1854/0/10004 POCKLINGTON CANAL 15-SEP-10 HAGG BRIDGE
GV II Canal bridge, 1818, designed by George Leather.
MATERIALS: Brick with stone voussoirs and coping.
PLAN: The bridge has two basket arches, the larger over the canal and a smaller one over a beck immediately to the north-west. The towpath runs beneath the canal arch on the north side. There are rectangular buttresses to either side of each arch. The smaller arch has some stonework on the south-west side, and some of the brickwork has been replaced with C20 brick. There is no brick parapet, but a concrete post and metal rail fence borders the road.
HISTORY: The Pocklington Canal was constructed at the beginning of the C19 to transport mainly agricultural goods from the East Riding to the larger urban centres to the south and west. A Bill was placed before Parliament in 1814 and the canal was designed by George Leather Jnr, an experienced navigation engineer who worked on Goole Docks and the Knottingley and Goole Canal. The canal was opened in 1818, running for 9.5 miles from the River Derwent at East Cottingwith to a mile south of Pocklington. The cost was £32,695, which was actually less than the original estimate.
Coal, lime, fertiliser and industrial goods were carried to Pocklington, and agricultural produce was sent to the West Riding. After 1847, when the canal was sold to the York and North Midland Railway, there was a decline in trade and the last cargo was carried on the canal in 1932. In 1963 ownership passed to British Waterways. It is now navigable as far as Melbourne, and some of the locks have been restored by the Pocklington Canal Amenity Society (formed in 1969), but it is a remainder waterway and there are no plans to restore the canal fully. Hagg Bridge is one of four bridges crossing the canal designed by George Leather.
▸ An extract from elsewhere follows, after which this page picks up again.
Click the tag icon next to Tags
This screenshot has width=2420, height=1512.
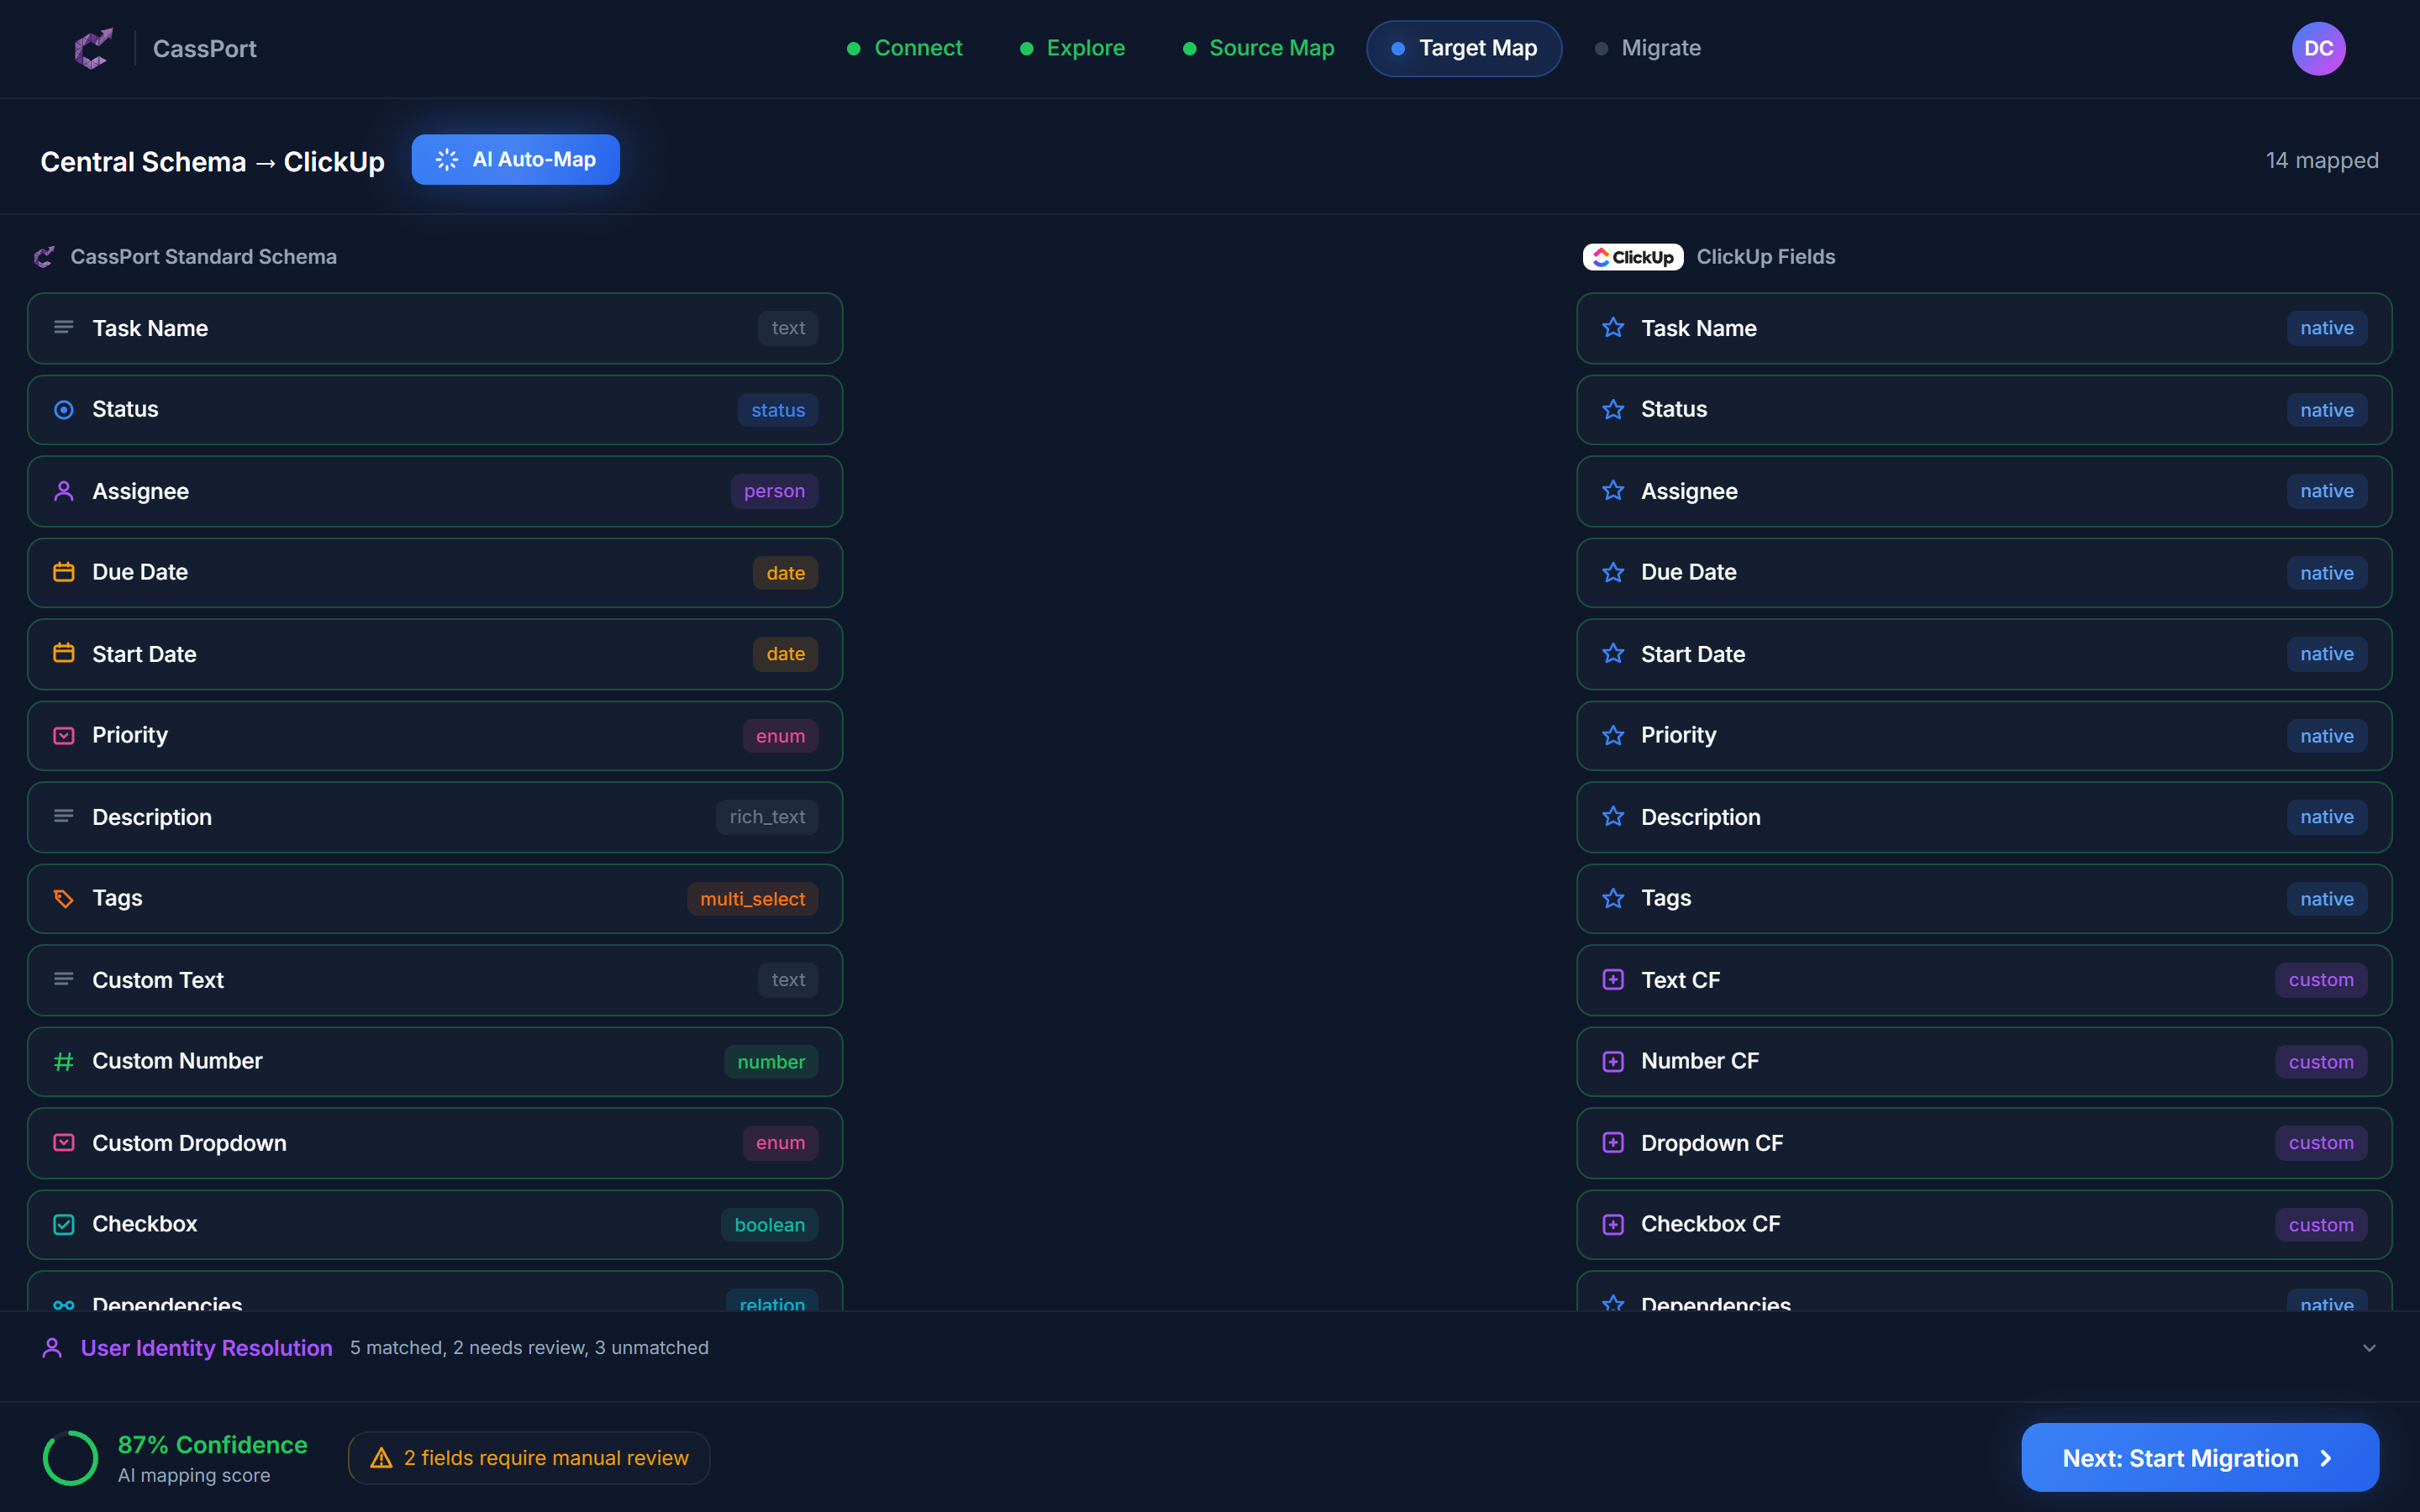64,898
SOURCES: Pocklington Canal Amenity Society, The Pocklington Canal, 2008
REASONS FOR DESIGNATION: Hagg Bridge on the Pocklington Canal is designated at Grade II for the following principal reasons: * It is a pre-1840 canal structure and is one of a group crossing the Pocklington Canal * It was designed by George Leather, a well-known navigation engineer and designer * It remains largely in its original condition * It is of good architectural quality with a strong design.
The contents of this record have been generated from a legacy data system.
- Legacy System number:
- Legacy System:
This building is listed under the Planning (Listed Buildings and Conservation Areas) Act 1990 as amended for its special architectural or historic interest.